Haplotypic variation analysis revealed that Pm36/Ml3D232 (WTK7-TM) and all the so far cloned genes (GPC-B1, Yr15, Yr36, Pm41, Pm69, Pm60 alleles, and Pm36) from wild emmer wheat are only presented in the wild emmer gene pool. Geographic distribution analysis also suggested that Pm36, Pm41, Yr15, and Yr36 were co-located in the southern wild emmer wheat populations, providing further evidence for host-parasite co-evolution in the wild emmer wheat natural habitats. The absence of Pm36, Pm41, together with Yr15 and Yr36, in wild emmer wheat natural populations from southeastern Turkey where wheat is believed to be domesticated, as well as in cultivated tetraploid and hexaploid wheat, revealed that these disease resistance genes were left behind, rather than lost during wheat domestication and polyploidization.

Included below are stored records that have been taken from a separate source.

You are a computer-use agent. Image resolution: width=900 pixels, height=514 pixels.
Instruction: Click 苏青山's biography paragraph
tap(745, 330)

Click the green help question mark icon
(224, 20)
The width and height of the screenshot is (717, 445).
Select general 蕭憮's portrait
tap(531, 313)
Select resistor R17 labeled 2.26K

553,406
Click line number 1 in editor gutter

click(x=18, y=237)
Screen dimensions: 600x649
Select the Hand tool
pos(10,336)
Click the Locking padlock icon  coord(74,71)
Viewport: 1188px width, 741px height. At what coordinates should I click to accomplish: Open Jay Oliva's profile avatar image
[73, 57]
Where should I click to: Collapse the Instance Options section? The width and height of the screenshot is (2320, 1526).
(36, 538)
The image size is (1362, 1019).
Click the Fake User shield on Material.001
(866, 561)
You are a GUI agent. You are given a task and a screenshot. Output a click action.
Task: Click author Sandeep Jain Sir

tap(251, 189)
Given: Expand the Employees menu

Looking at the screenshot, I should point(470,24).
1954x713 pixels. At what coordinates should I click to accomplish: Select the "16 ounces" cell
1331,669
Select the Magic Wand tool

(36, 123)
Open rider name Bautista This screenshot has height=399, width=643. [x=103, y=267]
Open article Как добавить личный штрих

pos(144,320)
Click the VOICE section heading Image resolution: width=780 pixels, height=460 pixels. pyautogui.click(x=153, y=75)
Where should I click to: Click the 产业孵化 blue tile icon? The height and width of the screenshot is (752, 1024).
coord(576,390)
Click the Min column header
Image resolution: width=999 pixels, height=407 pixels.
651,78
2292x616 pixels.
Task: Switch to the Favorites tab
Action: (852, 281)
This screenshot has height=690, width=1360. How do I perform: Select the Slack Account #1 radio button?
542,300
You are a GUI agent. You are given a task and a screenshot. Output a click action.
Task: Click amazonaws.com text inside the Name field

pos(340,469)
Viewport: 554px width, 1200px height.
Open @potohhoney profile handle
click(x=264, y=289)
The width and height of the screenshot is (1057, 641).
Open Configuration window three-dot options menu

The majority of cloned wheat resistance genes, including Pm41, Pm60 alleles, and Pm69 isolated from wild emmer wheat, encode for intracellular nucleotide-binding leucine-rich repeat receptor (NLR) proteins with coil-coil (CC) N-terminal, conserved nucleotide-binding (NB) and C-terminal leucine-rich repeat (LRR) domains. Tandem kinase protein (TKP) was first characterized in barley as a new type of resistance protein for durable stem rust resistance gene Rpg1. Recently, new members of TPKs have been characterized in wheat and wild relatives for stripe rust (Yr15/WTK1), stem rust (Sr60/WTK2 and Sr62/WTK5), leaf rust (Lr9/WTK6-vWA), powdery mildew (Pm24/WTK3, WTK4, Pm36/WTK7-TM, Pm57/WTK6-vWApm), and wheat blast (Rwt4) resistance. Among them, Yr15/WTK1 and Pm36/WTK7-TM were uncovered from wild emmer wheat and proven to resistant to diversified P. striiformis f. sp. tritici and B. graminis f. sp. tritici isolates. Pm36/WTK7-TM has been used to develop advanced breeding lines compatible with commercial wheat cultivars in plant architecture and yield potential (Figure 2) to safeguard the food security. These results highlight the importance of conservation and exploitation of wild emmer wheat gene pool for modern wheat improvement.